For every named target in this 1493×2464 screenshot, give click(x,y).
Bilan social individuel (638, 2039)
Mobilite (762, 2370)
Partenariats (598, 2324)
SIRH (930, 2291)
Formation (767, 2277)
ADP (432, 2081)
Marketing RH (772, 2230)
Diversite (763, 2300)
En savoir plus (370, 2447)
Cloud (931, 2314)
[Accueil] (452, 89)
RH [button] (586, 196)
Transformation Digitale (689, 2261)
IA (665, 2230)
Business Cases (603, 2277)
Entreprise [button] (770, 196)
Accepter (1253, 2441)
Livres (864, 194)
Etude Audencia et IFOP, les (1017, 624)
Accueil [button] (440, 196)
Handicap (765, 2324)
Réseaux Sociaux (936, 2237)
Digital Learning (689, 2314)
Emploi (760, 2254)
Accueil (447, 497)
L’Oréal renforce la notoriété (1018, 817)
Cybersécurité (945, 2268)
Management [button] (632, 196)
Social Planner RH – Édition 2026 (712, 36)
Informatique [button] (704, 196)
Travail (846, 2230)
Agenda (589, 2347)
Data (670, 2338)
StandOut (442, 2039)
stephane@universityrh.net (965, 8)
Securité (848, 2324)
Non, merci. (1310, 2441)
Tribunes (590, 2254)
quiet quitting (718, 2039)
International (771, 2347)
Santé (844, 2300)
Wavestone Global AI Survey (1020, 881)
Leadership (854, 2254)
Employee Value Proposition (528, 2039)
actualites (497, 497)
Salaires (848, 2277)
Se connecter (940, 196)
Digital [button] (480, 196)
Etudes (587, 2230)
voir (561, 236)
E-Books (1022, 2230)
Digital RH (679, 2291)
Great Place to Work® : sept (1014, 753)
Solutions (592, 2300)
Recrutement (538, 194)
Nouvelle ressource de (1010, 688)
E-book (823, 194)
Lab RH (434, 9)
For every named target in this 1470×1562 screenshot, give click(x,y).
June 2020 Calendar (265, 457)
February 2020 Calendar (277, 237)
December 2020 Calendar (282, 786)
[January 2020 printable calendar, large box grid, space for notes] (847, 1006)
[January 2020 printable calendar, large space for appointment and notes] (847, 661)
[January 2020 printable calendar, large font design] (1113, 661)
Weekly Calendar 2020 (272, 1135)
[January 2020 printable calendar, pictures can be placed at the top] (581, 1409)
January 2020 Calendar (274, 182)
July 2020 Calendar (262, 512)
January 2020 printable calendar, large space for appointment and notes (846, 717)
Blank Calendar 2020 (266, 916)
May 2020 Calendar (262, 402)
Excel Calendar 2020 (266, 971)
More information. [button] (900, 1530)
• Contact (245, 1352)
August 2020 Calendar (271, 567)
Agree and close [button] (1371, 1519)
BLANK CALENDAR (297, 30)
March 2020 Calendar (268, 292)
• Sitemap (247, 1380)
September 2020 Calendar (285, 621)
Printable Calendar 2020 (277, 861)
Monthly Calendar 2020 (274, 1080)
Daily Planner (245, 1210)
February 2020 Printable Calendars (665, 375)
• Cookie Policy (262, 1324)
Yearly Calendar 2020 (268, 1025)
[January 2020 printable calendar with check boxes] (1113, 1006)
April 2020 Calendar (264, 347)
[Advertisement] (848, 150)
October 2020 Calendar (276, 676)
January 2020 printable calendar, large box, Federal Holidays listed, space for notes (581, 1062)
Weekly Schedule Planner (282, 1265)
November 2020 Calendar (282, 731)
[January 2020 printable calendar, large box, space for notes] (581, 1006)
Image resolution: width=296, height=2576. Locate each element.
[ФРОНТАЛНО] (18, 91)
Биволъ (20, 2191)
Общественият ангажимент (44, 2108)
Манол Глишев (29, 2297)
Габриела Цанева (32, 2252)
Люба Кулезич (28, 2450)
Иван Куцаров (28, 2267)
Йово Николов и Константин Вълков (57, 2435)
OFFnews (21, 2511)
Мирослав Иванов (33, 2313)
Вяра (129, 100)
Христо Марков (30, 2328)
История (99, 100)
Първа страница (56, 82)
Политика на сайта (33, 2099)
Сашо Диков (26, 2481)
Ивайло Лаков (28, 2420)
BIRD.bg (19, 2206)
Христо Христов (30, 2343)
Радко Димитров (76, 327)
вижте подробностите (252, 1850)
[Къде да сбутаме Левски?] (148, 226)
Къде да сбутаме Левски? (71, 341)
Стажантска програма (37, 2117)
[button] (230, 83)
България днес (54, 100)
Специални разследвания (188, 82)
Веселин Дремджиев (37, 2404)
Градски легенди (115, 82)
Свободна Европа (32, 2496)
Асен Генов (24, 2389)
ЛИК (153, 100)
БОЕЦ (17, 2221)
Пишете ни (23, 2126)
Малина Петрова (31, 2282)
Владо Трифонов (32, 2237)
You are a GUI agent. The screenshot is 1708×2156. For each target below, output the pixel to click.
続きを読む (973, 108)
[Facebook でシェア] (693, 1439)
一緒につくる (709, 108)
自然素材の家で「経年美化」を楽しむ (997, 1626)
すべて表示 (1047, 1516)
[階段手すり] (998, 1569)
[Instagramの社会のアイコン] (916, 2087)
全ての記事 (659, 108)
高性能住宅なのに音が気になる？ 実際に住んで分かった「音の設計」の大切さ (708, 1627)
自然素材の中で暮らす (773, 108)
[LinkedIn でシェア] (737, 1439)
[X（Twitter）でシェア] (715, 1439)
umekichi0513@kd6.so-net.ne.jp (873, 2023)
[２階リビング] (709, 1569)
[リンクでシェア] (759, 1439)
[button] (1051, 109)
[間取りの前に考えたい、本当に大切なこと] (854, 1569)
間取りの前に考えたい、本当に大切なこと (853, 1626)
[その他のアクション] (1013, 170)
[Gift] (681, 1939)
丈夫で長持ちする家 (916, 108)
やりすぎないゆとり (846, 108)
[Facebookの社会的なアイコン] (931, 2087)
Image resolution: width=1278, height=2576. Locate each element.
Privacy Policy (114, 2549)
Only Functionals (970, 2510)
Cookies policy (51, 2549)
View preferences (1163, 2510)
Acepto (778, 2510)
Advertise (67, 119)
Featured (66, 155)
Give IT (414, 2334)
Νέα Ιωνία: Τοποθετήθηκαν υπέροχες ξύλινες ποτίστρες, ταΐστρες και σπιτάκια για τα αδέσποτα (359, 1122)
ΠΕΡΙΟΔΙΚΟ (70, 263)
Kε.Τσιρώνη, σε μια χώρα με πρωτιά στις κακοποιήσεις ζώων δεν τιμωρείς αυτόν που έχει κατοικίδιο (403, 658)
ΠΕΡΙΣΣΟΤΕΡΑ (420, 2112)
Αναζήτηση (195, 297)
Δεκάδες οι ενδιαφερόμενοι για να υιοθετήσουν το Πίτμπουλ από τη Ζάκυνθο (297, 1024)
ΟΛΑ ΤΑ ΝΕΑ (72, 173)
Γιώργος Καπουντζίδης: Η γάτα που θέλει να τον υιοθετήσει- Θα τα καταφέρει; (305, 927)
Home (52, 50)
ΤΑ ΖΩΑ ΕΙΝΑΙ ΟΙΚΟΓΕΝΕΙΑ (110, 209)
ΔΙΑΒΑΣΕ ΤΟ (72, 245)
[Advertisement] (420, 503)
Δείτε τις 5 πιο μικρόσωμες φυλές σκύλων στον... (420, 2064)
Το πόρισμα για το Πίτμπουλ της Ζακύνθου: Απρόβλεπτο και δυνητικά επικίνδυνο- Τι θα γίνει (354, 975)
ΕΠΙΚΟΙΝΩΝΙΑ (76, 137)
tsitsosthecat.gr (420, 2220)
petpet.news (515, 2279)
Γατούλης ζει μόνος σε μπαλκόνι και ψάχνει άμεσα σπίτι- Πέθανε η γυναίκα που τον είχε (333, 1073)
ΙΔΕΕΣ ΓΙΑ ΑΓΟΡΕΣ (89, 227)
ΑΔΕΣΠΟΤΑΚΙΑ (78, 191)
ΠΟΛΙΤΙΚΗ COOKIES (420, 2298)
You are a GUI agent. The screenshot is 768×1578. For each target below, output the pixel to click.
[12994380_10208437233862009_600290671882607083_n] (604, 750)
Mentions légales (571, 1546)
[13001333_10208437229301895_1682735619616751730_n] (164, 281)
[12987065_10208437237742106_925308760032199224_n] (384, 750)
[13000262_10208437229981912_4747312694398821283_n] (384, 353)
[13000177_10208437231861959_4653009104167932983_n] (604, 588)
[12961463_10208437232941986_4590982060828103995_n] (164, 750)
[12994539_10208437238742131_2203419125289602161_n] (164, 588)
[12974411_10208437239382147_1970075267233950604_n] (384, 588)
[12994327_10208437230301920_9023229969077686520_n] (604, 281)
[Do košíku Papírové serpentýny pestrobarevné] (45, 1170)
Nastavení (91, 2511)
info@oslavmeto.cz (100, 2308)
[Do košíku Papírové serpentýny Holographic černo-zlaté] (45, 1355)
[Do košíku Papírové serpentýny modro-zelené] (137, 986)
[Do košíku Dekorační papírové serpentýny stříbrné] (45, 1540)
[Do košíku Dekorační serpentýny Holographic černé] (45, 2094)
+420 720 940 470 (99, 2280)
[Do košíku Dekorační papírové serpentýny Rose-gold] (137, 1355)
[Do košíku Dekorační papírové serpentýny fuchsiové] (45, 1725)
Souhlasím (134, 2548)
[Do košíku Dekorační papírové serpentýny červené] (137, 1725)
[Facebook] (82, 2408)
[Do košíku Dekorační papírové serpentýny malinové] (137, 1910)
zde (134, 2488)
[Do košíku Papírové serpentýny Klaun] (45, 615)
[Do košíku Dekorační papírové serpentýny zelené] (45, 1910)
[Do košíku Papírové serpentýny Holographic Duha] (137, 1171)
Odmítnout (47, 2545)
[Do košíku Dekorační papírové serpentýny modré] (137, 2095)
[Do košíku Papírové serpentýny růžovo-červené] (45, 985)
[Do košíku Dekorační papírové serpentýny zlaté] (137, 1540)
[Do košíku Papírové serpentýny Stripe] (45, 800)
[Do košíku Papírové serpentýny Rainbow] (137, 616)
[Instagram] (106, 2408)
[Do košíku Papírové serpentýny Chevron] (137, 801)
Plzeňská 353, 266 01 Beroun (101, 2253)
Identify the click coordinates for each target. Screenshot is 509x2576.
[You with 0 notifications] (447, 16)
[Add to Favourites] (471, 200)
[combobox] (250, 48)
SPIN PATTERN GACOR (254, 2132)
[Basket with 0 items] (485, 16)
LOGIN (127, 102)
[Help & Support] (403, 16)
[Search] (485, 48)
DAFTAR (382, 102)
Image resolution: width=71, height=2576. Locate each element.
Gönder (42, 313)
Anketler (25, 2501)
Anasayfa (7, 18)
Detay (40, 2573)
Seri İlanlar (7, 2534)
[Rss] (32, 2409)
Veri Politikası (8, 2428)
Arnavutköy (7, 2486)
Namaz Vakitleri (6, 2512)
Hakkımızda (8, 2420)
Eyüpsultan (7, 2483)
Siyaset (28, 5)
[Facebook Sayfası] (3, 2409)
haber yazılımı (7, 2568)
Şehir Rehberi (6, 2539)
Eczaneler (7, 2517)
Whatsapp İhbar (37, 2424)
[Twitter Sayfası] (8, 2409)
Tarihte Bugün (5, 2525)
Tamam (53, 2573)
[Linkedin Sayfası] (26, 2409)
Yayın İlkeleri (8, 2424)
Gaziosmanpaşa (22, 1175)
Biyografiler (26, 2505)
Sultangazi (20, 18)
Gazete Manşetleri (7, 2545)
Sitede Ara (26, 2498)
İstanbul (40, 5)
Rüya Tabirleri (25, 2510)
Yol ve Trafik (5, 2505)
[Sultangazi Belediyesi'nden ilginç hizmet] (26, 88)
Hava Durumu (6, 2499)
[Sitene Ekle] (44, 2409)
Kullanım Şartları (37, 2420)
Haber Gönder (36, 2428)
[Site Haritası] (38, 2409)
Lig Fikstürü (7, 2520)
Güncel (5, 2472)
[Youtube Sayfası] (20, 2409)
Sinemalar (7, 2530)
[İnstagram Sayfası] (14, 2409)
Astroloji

=======

- **TRY IT**
Would you please repeat exactly the lines above, starting at the line with "България днес (54, 100)" and stopping at the line with "[Advertisement] (420, 503)", both included?

- **EXERCISE OUTPUT**
България днес (54, 100)
Специални разследвания (188, 82)
Веселин Дремджиев (37, 2404)
Градски легенди (115, 82)
Свободна Европа (32, 2496)
Асен Генов (24, 2389)
ЛИК (153, 100)
БОЕЦ (17, 2221)
Пишете ни (23, 2126)
Малина Петрова (31, 2282)
Владо Трифонов (32, 2237)
You are a GUI agent. The screenshot is 1708×2156. For each target below, output the pixel to click.
続きを読む (973, 108)
[Facebook でシェア] (693, 1439)
一緒につくる (709, 108)
自然素材の家で「経年美化」を楽しむ (997, 1626)
すべて表示 (1047, 1516)
[階段手すり] (998, 1569)
[Instagramの社会のアイコン] (916, 2087)
全ての記事 (659, 108)
高性能住宅なのに音が気になる？ 実際に住んで分かった「音の設計」の大切さ (708, 1627)
自然素材の中で暮らす (773, 108)
[LinkedIn でシェア] (737, 1439)
[X（Twitter）でシェア] (715, 1439)
umekichi0513@kd6.so-net.ne.jp (873, 2023)
[２階リビング] (709, 1569)
[リンクでシェア] (759, 1439)
[button] (1051, 109)
[間取りの前に考えたい、本当に大切なこと] (854, 1569)
間取りの前に考えたい、本当に大切なこと (853, 1626)
[その他のアクション] (1013, 170)
[Gift] (681, 1939)
丈夫で長持ちする家 (916, 108)
やりすぎないゆとり (846, 108)
[Facebookの社会的なアイコン] (931, 2087)
Image resolution: width=1278, height=2576. Locate each element.
Privacy Policy (114, 2549)
Only Functionals (970, 2510)
Cookies policy (51, 2549)
View preferences (1163, 2510)
Acepto (778, 2510)
Advertise (67, 119)
Featured (66, 155)
Give IT (414, 2334)
Νέα Ιωνία: Τοποθετήθηκαν υπέροχες ξύλινες ποτίστρες, ταΐστρες και σπιτάκια για τα αδέσποτα (359, 1122)
ΠΕΡΙΟΔΙΚΟ (70, 263)
Kε.Τσιρώνη, σε μια χώρα με πρωτιά στις κακοποιήσεις ζώων δεν τιμωρείς αυτόν που έχει κατοικίδιο (403, 658)
ΠΕΡΙΣΣΟΤΕΡΑ (420, 2112)
Αναζήτηση (195, 297)
Δεκάδες οι ενδιαφερόμενοι για να υιοθετήσουν το Πίτμπουλ από τη Ζάκυνθο (297, 1024)
ΟΛΑ ΤΑ ΝΕΑ (72, 173)
Γιώργος Καπουντζίδης: Η γάτα που θέλει να τον υιοθετήσει- Θα τα καταφέρει; (305, 927)
Home (52, 50)
ΤΑ ΖΩΑ ΕΙΝΑΙ ΟΙΚΟΓΕΝΕΙΑ (110, 209)
ΔΙΑΒΑΣΕ ΤΟ (72, 245)
[Advertisement] (420, 503)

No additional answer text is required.